■ Source records ■
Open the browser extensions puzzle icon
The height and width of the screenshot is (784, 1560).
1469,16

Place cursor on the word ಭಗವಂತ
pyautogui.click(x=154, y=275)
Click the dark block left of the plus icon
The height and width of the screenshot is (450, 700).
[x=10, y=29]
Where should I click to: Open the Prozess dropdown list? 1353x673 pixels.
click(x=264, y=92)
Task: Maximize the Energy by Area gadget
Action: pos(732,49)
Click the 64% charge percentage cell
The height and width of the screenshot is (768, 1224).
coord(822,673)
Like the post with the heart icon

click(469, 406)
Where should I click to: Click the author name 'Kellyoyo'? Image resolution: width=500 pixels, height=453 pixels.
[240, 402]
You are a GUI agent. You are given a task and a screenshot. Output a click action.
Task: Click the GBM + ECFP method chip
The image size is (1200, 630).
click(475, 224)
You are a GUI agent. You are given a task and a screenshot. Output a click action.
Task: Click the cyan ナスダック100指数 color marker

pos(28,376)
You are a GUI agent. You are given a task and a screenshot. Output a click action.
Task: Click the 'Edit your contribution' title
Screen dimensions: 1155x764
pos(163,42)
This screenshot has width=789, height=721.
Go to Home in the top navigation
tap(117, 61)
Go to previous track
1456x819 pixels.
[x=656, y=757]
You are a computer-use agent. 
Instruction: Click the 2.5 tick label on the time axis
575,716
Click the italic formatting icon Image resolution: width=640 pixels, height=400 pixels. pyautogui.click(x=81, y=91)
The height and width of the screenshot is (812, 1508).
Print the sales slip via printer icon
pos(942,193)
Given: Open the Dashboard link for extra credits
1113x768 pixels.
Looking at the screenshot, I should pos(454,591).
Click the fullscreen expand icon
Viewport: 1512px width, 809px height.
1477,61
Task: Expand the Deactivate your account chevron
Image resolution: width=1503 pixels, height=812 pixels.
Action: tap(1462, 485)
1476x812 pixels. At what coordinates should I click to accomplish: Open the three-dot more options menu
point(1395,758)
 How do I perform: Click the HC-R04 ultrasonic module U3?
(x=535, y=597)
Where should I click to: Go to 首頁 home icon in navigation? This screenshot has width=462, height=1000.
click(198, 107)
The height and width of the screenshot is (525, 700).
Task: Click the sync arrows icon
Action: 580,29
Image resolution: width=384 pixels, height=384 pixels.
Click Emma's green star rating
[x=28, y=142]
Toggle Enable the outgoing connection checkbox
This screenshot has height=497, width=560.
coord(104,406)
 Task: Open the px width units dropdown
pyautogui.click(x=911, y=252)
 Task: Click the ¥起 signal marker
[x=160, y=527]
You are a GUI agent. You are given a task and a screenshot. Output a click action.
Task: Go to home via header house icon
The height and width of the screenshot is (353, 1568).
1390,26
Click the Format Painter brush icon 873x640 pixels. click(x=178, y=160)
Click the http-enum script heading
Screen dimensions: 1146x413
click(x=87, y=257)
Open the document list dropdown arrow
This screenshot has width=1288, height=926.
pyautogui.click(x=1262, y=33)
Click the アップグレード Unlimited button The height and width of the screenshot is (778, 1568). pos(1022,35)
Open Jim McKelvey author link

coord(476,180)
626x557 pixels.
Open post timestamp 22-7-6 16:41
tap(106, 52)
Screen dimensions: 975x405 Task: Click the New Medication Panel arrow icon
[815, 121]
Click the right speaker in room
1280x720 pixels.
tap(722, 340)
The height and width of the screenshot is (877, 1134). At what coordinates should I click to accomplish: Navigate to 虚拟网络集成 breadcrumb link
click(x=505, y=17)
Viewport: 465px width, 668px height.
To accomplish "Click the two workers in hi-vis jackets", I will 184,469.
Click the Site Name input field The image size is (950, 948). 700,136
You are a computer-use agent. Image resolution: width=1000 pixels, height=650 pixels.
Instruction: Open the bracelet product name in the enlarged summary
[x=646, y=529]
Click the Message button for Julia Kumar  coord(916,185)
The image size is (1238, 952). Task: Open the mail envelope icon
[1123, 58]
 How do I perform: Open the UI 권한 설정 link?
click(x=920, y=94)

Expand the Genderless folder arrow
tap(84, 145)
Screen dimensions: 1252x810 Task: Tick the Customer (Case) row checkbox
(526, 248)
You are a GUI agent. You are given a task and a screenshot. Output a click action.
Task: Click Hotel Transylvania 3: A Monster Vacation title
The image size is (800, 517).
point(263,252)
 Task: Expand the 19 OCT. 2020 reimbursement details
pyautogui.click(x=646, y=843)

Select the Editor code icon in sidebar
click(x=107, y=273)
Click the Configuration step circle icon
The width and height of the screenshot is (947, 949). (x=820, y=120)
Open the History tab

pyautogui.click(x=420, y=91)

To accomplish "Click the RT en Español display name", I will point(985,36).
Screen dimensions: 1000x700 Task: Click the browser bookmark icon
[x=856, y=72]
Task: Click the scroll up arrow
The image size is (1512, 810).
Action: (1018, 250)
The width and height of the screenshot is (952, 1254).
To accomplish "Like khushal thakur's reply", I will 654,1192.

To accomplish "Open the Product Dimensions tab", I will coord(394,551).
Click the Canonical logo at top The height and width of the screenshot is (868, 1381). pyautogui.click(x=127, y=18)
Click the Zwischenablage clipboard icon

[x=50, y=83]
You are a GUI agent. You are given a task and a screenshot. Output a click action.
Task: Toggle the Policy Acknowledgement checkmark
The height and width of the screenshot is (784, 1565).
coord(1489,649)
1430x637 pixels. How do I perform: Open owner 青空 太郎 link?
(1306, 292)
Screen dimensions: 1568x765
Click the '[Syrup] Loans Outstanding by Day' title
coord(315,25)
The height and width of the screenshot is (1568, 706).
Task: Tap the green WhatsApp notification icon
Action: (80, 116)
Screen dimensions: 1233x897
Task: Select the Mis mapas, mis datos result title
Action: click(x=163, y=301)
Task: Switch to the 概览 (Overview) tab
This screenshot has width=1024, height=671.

■ Task ■
Give back the entries exactly. Omit none of them.

■ Output of the task ■
Open the browser extensions puzzle icon
The height and width of the screenshot is (784, 1560).
1469,16

Place cursor on the word ಭಗವಂತ
pyautogui.click(x=154, y=275)
Click the dark block left of the plus icon
The height and width of the screenshot is (450, 700).
[x=10, y=29]
Where should I click to: Open the Prozess dropdown list? 1353x673 pixels.
click(x=264, y=92)
Task: Maximize the Energy by Area gadget
Action: pos(732,49)
Click the 64% charge percentage cell
The height and width of the screenshot is (768, 1224).
coord(822,673)
Like the post with the heart icon

click(469, 406)
Where should I click to: Click the author name 'Kellyoyo'? Image resolution: width=500 pixels, height=453 pixels.
[240, 402]
You are a GUI agent. You are given a task and a screenshot. Output a click action.
Task: Click the GBM + ECFP method chip
The image size is (1200, 630).
click(475, 224)
You are a GUI agent. You are given a task and a screenshot. Output a click action.
Task: Click the cyan ナスダック100指数 color marker

pos(28,376)
You are a GUI agent. You are given a task and a screenshot. Output a click action.
Task: Click the 'Edit your contribution' title
Screen dimensions: 1155x764
pos(163,42)
This screenshot has width=789, height=721.
Go to Home in the top navigation
tap(117, 61)
Go to previous track
1456x819 pixels.
[x=656, y=757]
You are a computer-use agent. 
Instruction: Click the 2.5 tick label on the time axis
575,716
Click the italic formatting icon Image resolution: width=640 pixels, height=400 pixels. pyautogui.click(x=81, y=91)
The height and width of the screenshot is (812, 1508).
Print the sales slip via printer icon
pos(942,193)
Given: Open the Dashboard link for extra credits
1113x768 pixels.
Looking at the screenshot, I should pos(454,591).
Click the fullscreen expand icon
Viewport: 1512px width, 809px height.
1477,61
Task: Expand the Deactivate your account chevron
Image resolution: width=1503 pixels, height=812 pixels.
Action: tap(1462, 485)
1476x812 pixels. At what coordinates should I click to accomplish: Open the three-dot more options menu
point(1395,758)
 How do I perform: Click the HC-R04 ultrasonic module U3?
(x=535, y=597)
Where should I click to: Go to 首頁 home icon in navigation? This screenshot has width=462, height=1000.
click(198, 107)
The height and width of the screenshot is (525, 700).
Task: Click the sync arrows icon
Action: 580,29
Image resolution: width=384 pixels, height=384 pixels.
Click Emma's green star rating
[x=28, y=142]
Toggle Enable the outgoing connection checkbox
This screenshot has height=497, width=560.
coord(104,406)
 Task: Open the px width units dropdown
pyautogui.click(x=911, y=252)
 Task: Click the ¥起 signal marker
[x=160, y=527]
You are a GUI agent. You are given a task and a screenshot. Output a click action.
Task: Go to home via header house icon
The height and width of the screenshot is (353, 1568).
1390,26
Click the Format Painter brush icon 873x640 pixels. click(x=178, y=160)
Click the http-enum script heading
Screen dimensions: 1146x413
click(x=87, y=257)
Open the document list dropdown arrow
This screenshot has width=1288, height=926.
pyautogui.click(x=1262, y=33)
Click the アップグレード Unlimited button The height and width of the screenshot is (778, 1568). pos(1022,35)
Open Jim McKelvey author link

coord(476,180)
626x557 pixels.
Open post timestamp 22-7-6 16:41
tap(106, 52)
Screen dimensions: 975x405 Task: Click the New Medication Panel arrow icon
[815, 121]
Click the right speaker in room
1280x720 pixels.
tap(722, 340)
The height and width of the screenshot is (877, 1134). At what coordinates should I click to accomplish: Navigate to 虚拟网络集成 breadcrumb link
click(x=505, y=17)
Viewport: 465px width, 668px height.
To accomplish "Click the two workers in hi-vis jackets", I will 184,469.
Click the Site Name input field The image size is (950, 948). 700,136
You are a computer-use agent. Image resolution: width=1000 pixels, height=650 pixels.
Instruction: Open the bracelet product name in the enlarged summary
[x=646, y=529]
Click the Message button for Julia Kumar  coord(916,185)
The image size is (1238, 952). Task: Open the mail envelope icon
[1123, 58]
 How do I perform: Open the UI 권한 설정 link?
click(x=920, y=94)

Expand the Genderless folder arrow
tap(84, 145)
Screen dimensions: 1252x810 Task: Tick the Customer (Case) row checkbox
(526, 248)
You are a GUI agent. You are given a task and a screenshot. Output a click action.
Task: Click Hotel Transylvania 3: A Monster Vacation title
The image size is (800, 517).
point(263,252)
 Task: Expand the 19 OCT. 2020 reimbursement details
pyautogui.click(x=646, y=843)

Select the Editor code icon in sidebar
click(x=107, y=273)
Click the Configuration step circle icon
The width and height of the screenshot is (947, 949). (x=820, y=120)
Open the History tab

pyautogui.click(x=420, y=91)

To accomplish "Click the RT en Español display name", I will point(985,36).
Screen dimensions: 1000x700 Task: Click the browser bookmark icon
[x=856, y=72]
Task: Click the scroll up arrow
The image size is (1512, 810).
Action: (1018, 250)
The width and height of the screenshot is (952, 1254).
To accomplish "Like khushal thakur's reply", I will 654,1192.

To accomplish "Open the Product Dimensions tab", I will coord(394,551).
Click the Canonical logo at top The height and width of the screenshot is (868, 1381). pyautogui.click(x=127, y=18)
Click the Zwischenablage clipboard icon

[x=50, y=83]
You are a GUI agent. You are given a task and a screenshot. Output a click action.
Task: Toggle the Policy Acknowledgement checkmark
The height and width of the screenshot is (784, 1565).
coord(1489,649)
1430x637 pixels. How do I perform: Open owner 青空 太郎 link?
(1306, 292)
Screen dimensions: 1568x765
Click the '[Syrup] Loans Outstanding by Day' title
coord(315,25)
The height and width of the screenshot is (1568, 706).
Task: Tap the green WhatsApp notification icon
Action: (80, 116)
Screen dimensions: 1233x897
Task: Select the Mis mapas, mis datos result title
Action: click(x=163, y=301)
Task: Switch to the 概览 (Overview) tab
This screenshot has width=1024, height=671.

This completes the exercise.